Computers today rely heavily on good utilization of their cache memory subsystems. Compilers are being optimized for business applications, not scientific computing ones, however. Automatic tiling of basic numerical algorithms involving sparse matrices and non-uniform grids is simply not provided by any compiler. Thus, absolutely terrible cache performance is normal for scientific computing applications.
Multigrid algorithms combine several numerical algorithms into a more complicated algorithm. Algorithms are derived that allow for data to pass through cache exactly once per multigrid level during a multigrid cycle before the level changes. This is optimal cache usage for large problems that do not fit entirely in cache.

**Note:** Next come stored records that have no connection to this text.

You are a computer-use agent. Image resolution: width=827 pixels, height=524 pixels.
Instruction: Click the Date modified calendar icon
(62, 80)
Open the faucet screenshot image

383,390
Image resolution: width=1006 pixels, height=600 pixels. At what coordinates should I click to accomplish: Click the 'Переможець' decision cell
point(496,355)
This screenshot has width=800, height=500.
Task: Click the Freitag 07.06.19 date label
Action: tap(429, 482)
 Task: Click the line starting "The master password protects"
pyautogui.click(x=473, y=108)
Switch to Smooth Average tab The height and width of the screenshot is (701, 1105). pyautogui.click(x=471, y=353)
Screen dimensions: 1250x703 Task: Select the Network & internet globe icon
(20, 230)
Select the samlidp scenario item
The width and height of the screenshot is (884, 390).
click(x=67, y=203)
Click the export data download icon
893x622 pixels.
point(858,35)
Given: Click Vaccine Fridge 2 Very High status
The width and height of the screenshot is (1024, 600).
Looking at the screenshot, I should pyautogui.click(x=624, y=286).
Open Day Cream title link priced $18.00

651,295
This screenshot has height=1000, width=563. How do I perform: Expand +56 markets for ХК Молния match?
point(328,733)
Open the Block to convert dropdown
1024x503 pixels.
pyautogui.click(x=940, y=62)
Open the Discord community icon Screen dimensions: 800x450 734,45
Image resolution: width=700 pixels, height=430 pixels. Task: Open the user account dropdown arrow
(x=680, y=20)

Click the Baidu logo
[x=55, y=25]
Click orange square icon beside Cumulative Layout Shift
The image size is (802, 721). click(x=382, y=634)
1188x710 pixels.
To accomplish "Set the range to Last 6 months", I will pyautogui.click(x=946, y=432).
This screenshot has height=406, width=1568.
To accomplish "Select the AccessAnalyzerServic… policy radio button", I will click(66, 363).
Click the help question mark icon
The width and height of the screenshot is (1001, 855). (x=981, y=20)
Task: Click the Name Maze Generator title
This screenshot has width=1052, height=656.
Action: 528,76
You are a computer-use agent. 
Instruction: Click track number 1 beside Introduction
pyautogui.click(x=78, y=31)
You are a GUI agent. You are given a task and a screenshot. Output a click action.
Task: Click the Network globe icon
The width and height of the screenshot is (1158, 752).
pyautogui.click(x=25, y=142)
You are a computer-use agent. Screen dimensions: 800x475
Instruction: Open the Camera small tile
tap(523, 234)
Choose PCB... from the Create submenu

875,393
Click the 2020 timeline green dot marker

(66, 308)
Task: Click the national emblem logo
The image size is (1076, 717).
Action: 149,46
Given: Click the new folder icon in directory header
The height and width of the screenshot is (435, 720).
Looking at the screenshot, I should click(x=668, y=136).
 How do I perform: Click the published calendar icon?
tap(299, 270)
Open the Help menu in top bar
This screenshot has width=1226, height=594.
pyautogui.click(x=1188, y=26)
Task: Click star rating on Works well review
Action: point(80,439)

The new algorithms are designed to provide the exact same solution (bitwise compatibility) as an equivalent standard multigrid algorithm using the same ordering for the iterative solver. Hence, existing multigrid theory can be used to ensure both convergence and the rate of convergence.
Non-uniform meshes and variable coefficient partial differential equations make designing cache based multgrid algorithms sigificantly different from cache based multigrid algorithms for similar problems on uniform or tensor product meshes. Quasi-uniform and unstructured grids have similar, but different properties that must be addressed separately.
The new algorithms run faster than the standard multigrid implementations. Finally, the new algorithms are designed to run well on any cache based computer and are not tailored to any particular computer system.